Stability of Immobilized Horseradish Peroxidase in Water-Miscible Organic Solvents

Abstract

Chitosan beads were prepared with phytic acid to develop a biocompatible matrix for enzyme immobilization. Horseradish peroxidase (HRP) was immobilized on phytic acid-modified chitosan beads, and its catalytic activity was measured using 2-methoxyphenol. The concentration of phytic acid used was varied, with optimal enzyme activity at a concentration of 25 mM phytic acid. The phytic acid/chitosan beads were characterized using FTIR, SEM, and their swelling behavior was investigated at room temperature. The beads exhibited slightly higher levels of water absorption, 20 ± 2 of mass for phytic acid/chitosan versus 18.6 ± 1.5 for chitosan beads.
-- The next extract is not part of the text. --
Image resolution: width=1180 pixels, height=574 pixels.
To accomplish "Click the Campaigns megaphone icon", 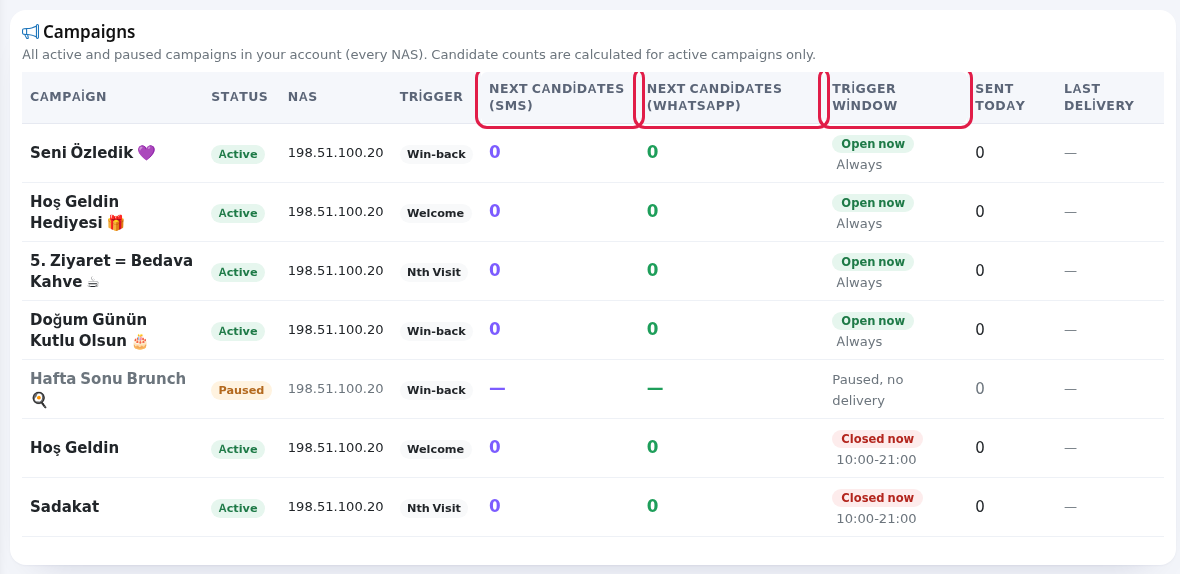I will pyautogui.click(x=30, y=32).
The activity of HRP (free and immobilized) was examined in aqueous-nonaqueous mixtures (5:95) of dimethylformamide (DMF), hydroxymethylfurfural (HMF), methanol (MeOH), acetonitrile (ACN), ethanol (EtOH), acetone, and propanol. Immobilized HRP showed good stability in DMF, MeOH, ACN, EtOH, and acetone, maintaining over 40% of its initial activity after 6 h incubation in the solvent mixtures, demonstrating the successful use of phytic acid-chitosan as an enzyme support.